Letter to the Editor
Envision a Community where no one must decide between paying the utility bill and putting high quality food on the dinner table for their family.
The Osceola Council on Aging wants our community to realize that we must make a change, not just in what we do ourselves, but in how we think about those in-need around us, especially the vulnerable elderly.
A 2016 National Foundation to End Senior Hunger report indicates that one in six older adults face the “Threat of Hunger.” Food insecure, low-income elderly face continual spending decisions and tradeoffs. Common strategies include buying the cheapest food even if it is unhealthy, watering down food or drink, selling or pawning personal property and trying to grow food at home. Despite these attempts to cope the most common strategy for those households with a family member over age 75 was a tradeoff between medications and food.
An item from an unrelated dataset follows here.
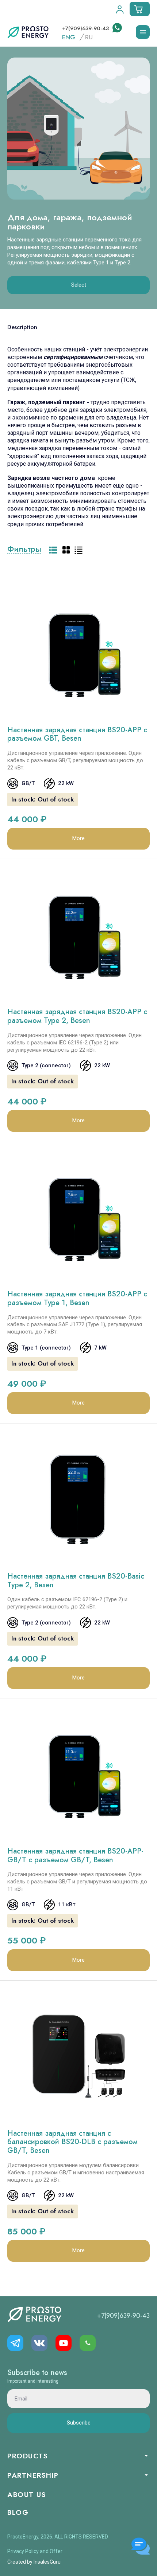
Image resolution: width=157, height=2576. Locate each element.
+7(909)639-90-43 (86, 28)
Nutrition programs like the Meals on Wheels and Senior Dining provide nutritious balanced meals for those seniors over the age of 60 that are in greatest need. Meals are delivered to homebound elderly by community volunteers that donate their time and mileage to make a difference in the lives of the elderly. The Osceola Council on Aging has served Meals on Wheels to over 304 unduplicated clients in 2017, and 169 of those clients are over the age of 90.
At this critical juncture, when both the need and demand for nutritious meals are substantial and growing as funding fails to keep pace, Congress must make the needs of our most vulnerable and isolated seniors a higher priority. Now is the time to call on Congress to Save Lunch for our nation’s seniors by protecting and increasing federal funding for the Older Americans Act Nutrition Programs and putting a balanced budget in place.